Use the same client script, but enable LeRobot rollout export:

source /path/to/your/libero/venv/bin/activate
export PYTHONPATH=$PYTHONPATH:$PWD/third_party/libero
export MUJOCO_GL=egl
export PYOPENGL_PLATFORM=egl

python examples/libero/main.py \
  --args.adv_ind_input positive \
  --args.task_suite_name libero_10 \
  --args.num_trials_per_task 5 \
  --args.save_lerobot_rollout true \
  --args.rollout_output_dir /path/to/lerobot_datasets \
  --args.rollout_repo_id libero_rollout_round1 \
  --args.rollout_overwrite true

There is one point that can easily be confusing here:

--args.adv_ind_input positive is the condition fed into the PiStar policy during inference.
The saved rollout frames are initially written with adv_ind = none. This is only a placeholder and needs to be overwritten as positive or negative later by scripts/label_advantage_from_vlm.py.

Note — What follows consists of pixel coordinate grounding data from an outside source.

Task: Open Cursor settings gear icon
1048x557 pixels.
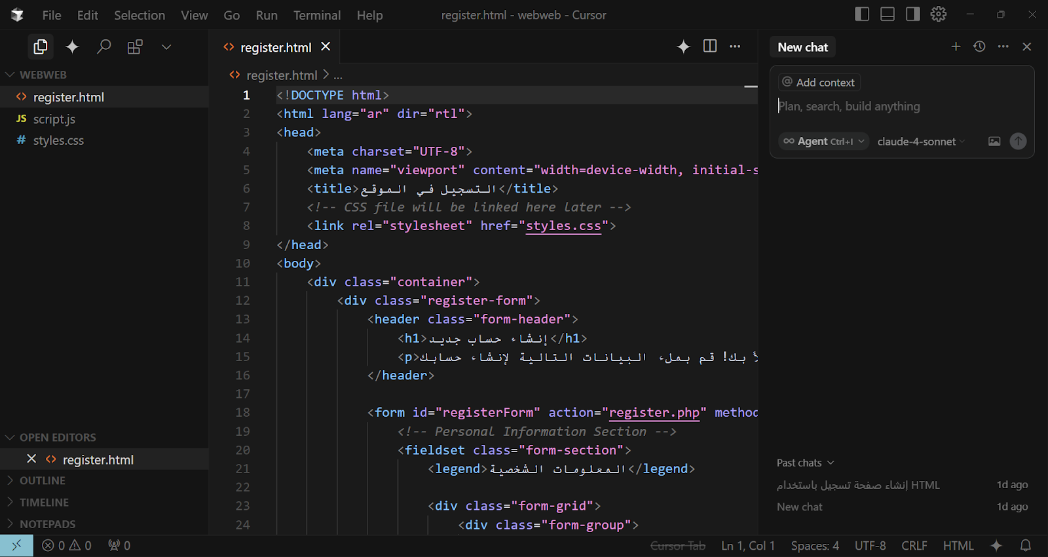Action: pyautogui.click(x=939, y=14)
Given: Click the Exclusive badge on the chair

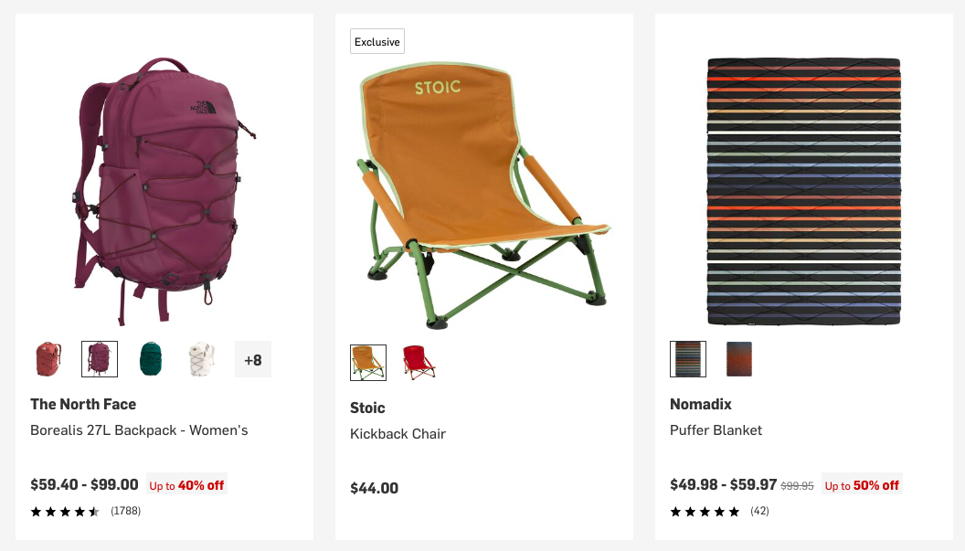Looking at the screenshot, I should point(377,42).
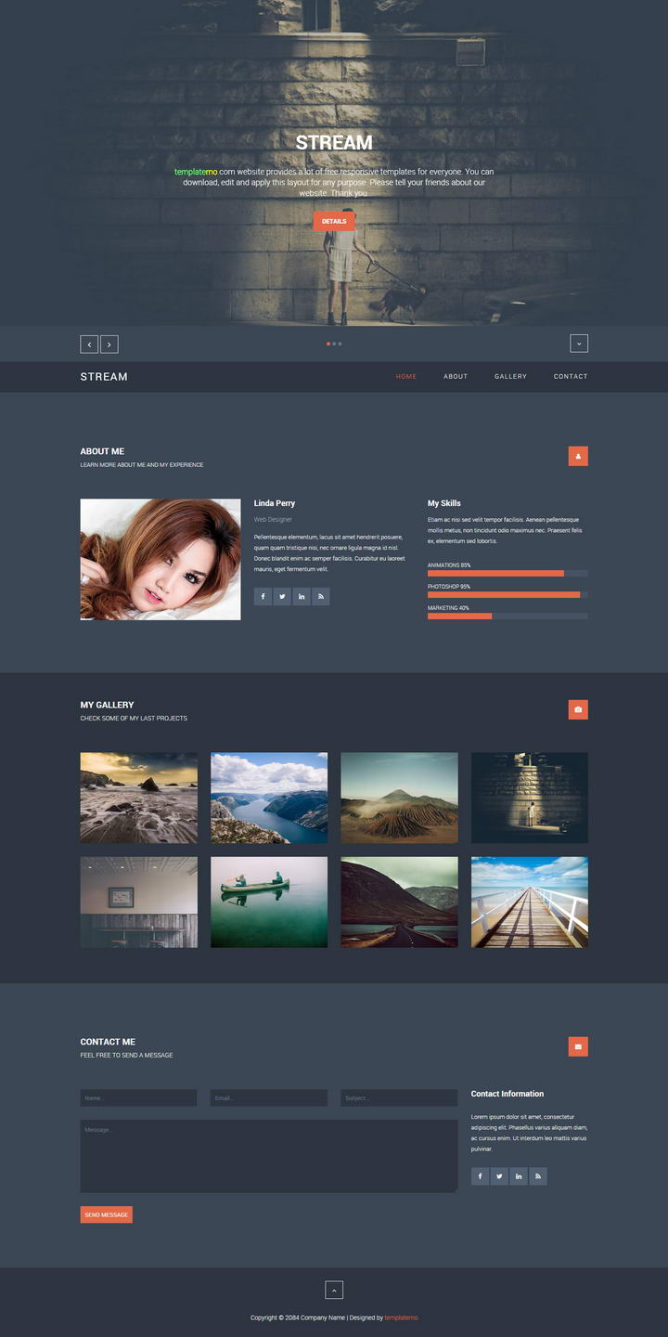Click the back-to-top chevron in footer
Image resolution: width=668 pixels, height=1337 pixels.
coord(334,1290)

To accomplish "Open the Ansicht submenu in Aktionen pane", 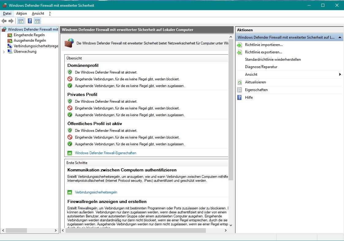I will coord(251,75).
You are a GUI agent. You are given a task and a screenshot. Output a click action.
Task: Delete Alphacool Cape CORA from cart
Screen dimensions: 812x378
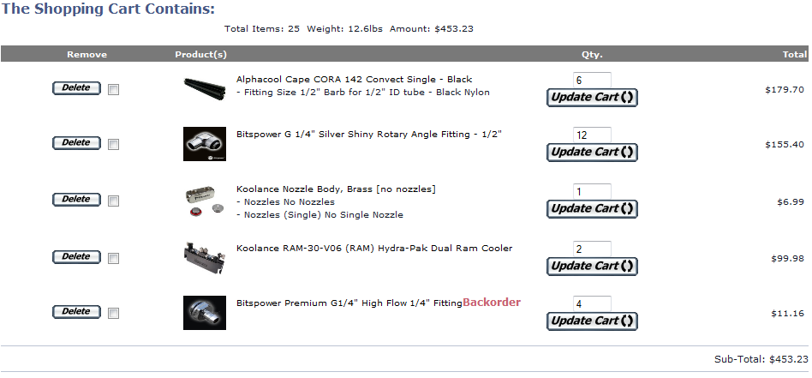click(76, 88)
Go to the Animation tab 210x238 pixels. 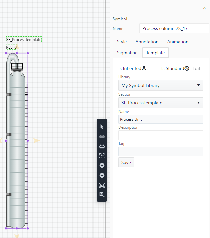(178, 42)
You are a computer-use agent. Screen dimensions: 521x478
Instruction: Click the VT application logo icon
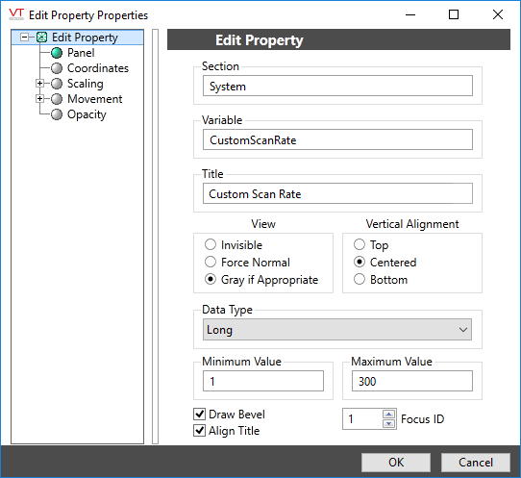coord(16,14)
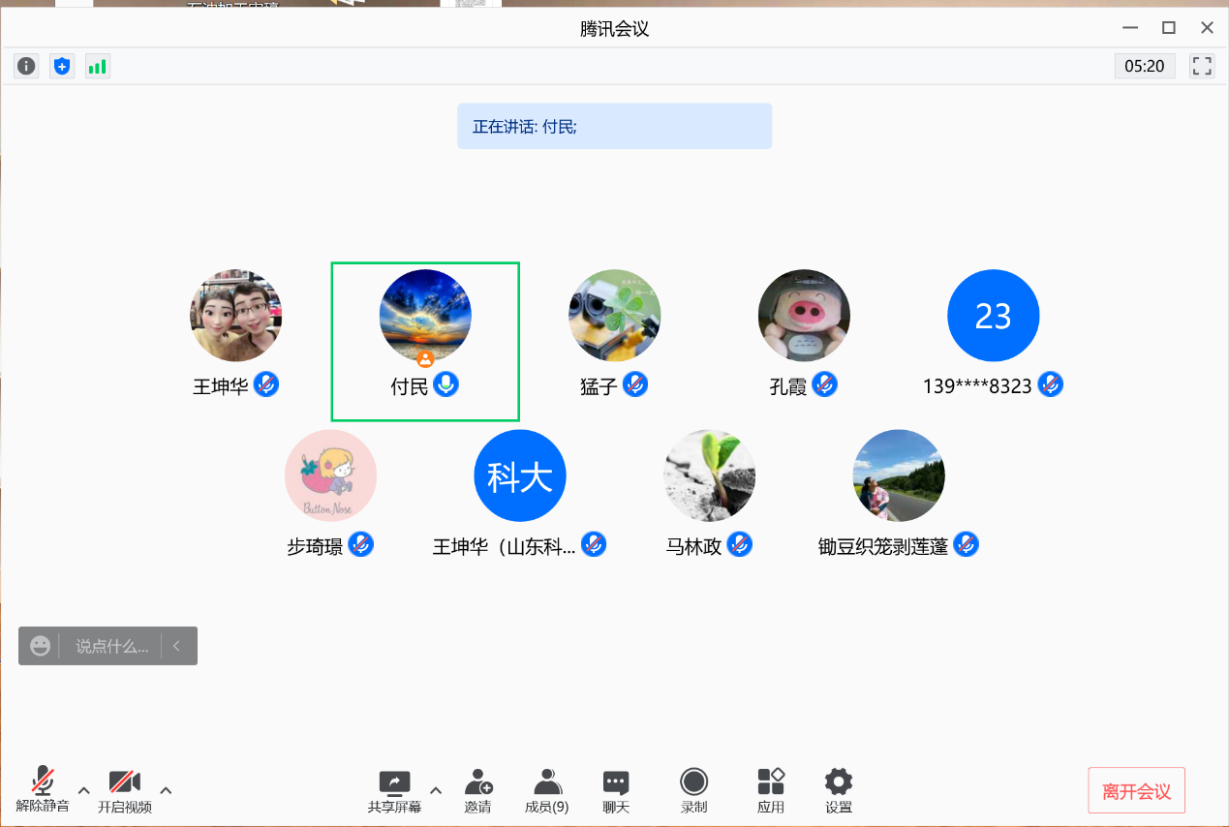Open Settings (设置) gear

839,790
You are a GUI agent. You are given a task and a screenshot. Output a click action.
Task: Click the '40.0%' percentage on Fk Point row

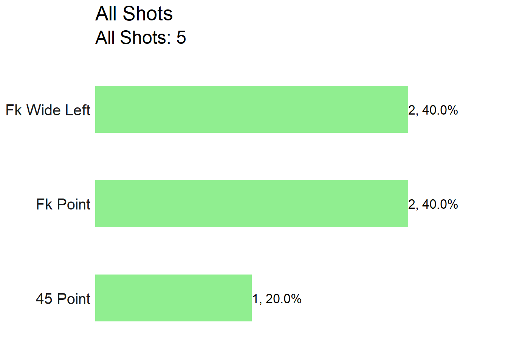[440, 204]
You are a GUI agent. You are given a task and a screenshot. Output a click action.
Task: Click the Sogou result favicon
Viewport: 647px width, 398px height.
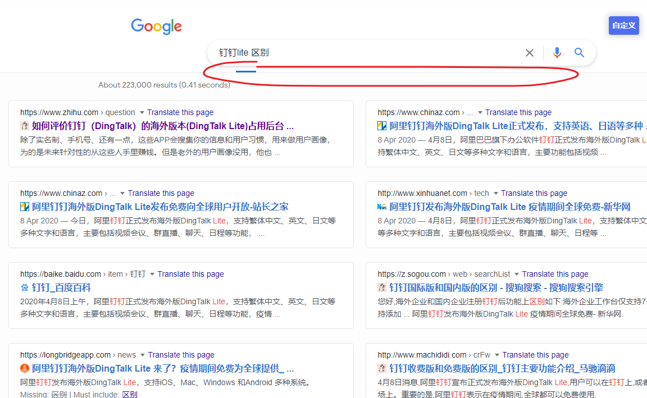click(x=382, y=287)
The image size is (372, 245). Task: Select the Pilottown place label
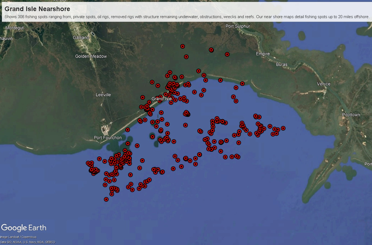[351, 115]
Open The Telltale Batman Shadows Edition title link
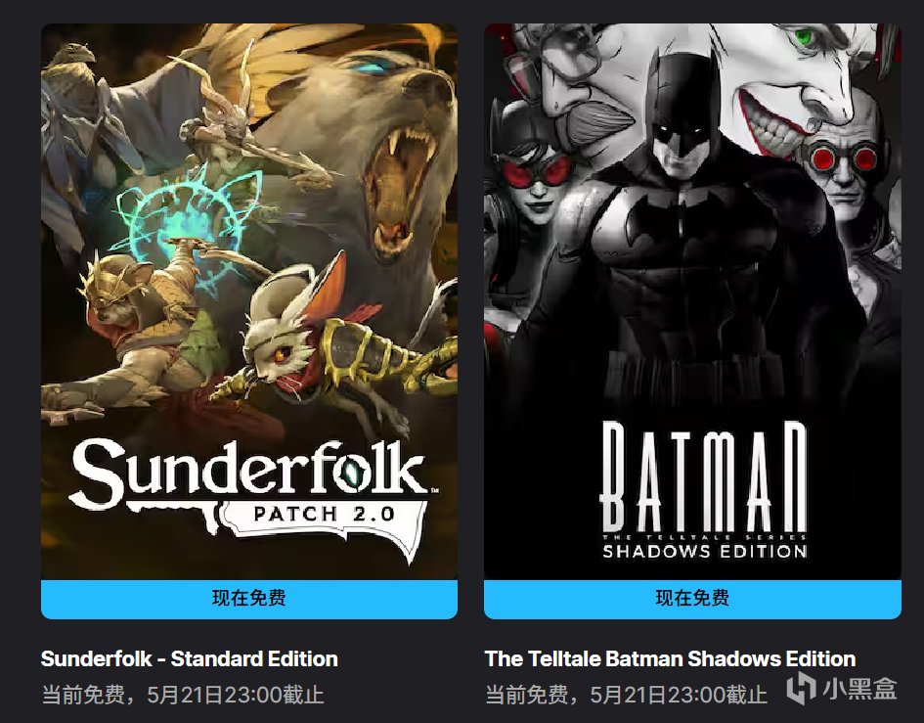 pyautogui.click(x=670, y=658)

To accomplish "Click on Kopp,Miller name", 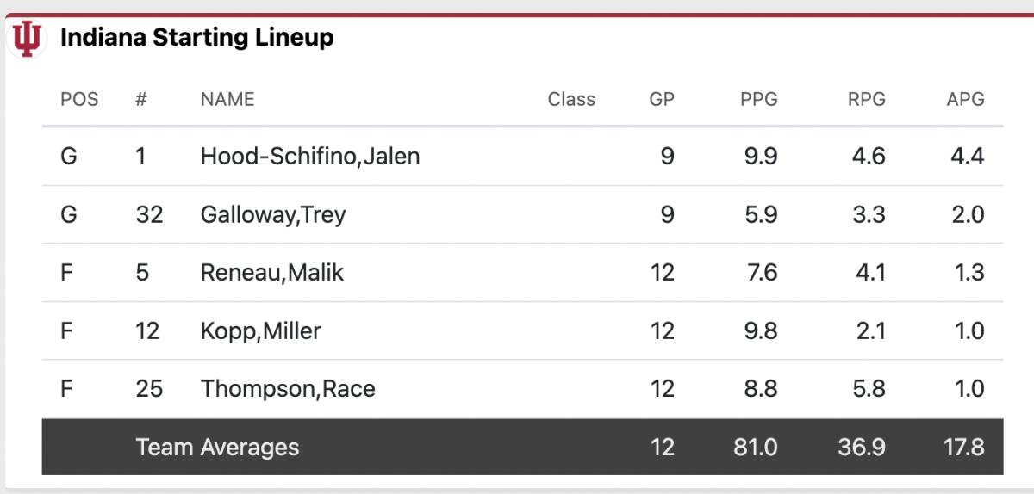I will point(261,331).
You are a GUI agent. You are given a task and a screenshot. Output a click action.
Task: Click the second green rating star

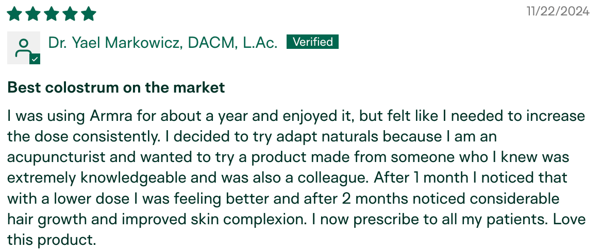tap(33, 13)
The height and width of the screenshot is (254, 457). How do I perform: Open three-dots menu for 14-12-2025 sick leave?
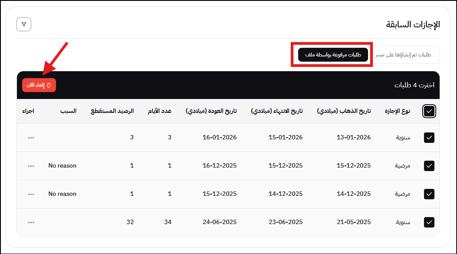pyautogui.click(x=31, y=194)
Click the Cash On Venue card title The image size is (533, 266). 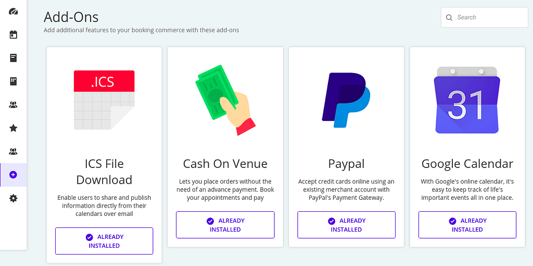[225, 164]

The simulation rollout output fields are consistent with the demo data. However, because LIBERO rollout has no human intervention, intervention = 0. Successful episodes generate value_label / reward / reward_label according to the successful rule, while failed episodes generate these fields according to the failure rule.

7. Merge demo and rollout data

After both demo and rollout data have been aligned to the PiStar LeRobot schema, merge them:

python scripts/merge_datasets.py \
  --sources \
    /path/to/lerobot_datasets/libero_demo_pistar \
    /path/to/lerobot_datasets/libero_rollout_round1 \
  --output /path/to/lerobot_datasets/libero_mixed_round1 \
  --overwrite

The merged dataset will be used for VLM value training, VLM advantage labeling, and the next round of PiStar fine-tuning. In later multi-round iterations, you can merge the demo data, round 1 rollout, round 2 rollout, and any other data that needs to enter training together.

VLM Training and Advantage Labeling

The VLM value model takes image observations and task text as input and outputs a value estimate for the current frame. During training, it uses value_label as supervision. During inference, it computes value for rollout frames, then combines it with reward_label to compute N-step advantage, and finally writes the result back to adv_ind.

1. Train the VLM value model

The VLM base checkpoint weights are available from two sources: ybpy/vlm_ckpt · Hugging Face and Google Drive. You may download the checkpoint from either source as you like before running training or inference.

After downloading, place the base weights and tokenizer.model somewhere accessible from the training machine. During training, --load_pretrained loads the base weights; --tokenizer_path needs to point to the local Gemma tokenizer file.

python scripts/train_value.py \
  --data_dir /path/to/lerobot_datasets/libero_mixed_round1 \
  --checkpoint_dir checkpoints/value_model/libero_round1 \
  --batch_size 32 \
  --num_train_steps 10000 \
  --save_interval 1000 \
  --load_pretrained \
  --tokenizer_path /path/to/gemma/tokenizer.model

The training script reads value_label and internally maps it to the value target. If old data contains the misspelled value_lable, the script is still compatible with it; new data should consistently use value_label.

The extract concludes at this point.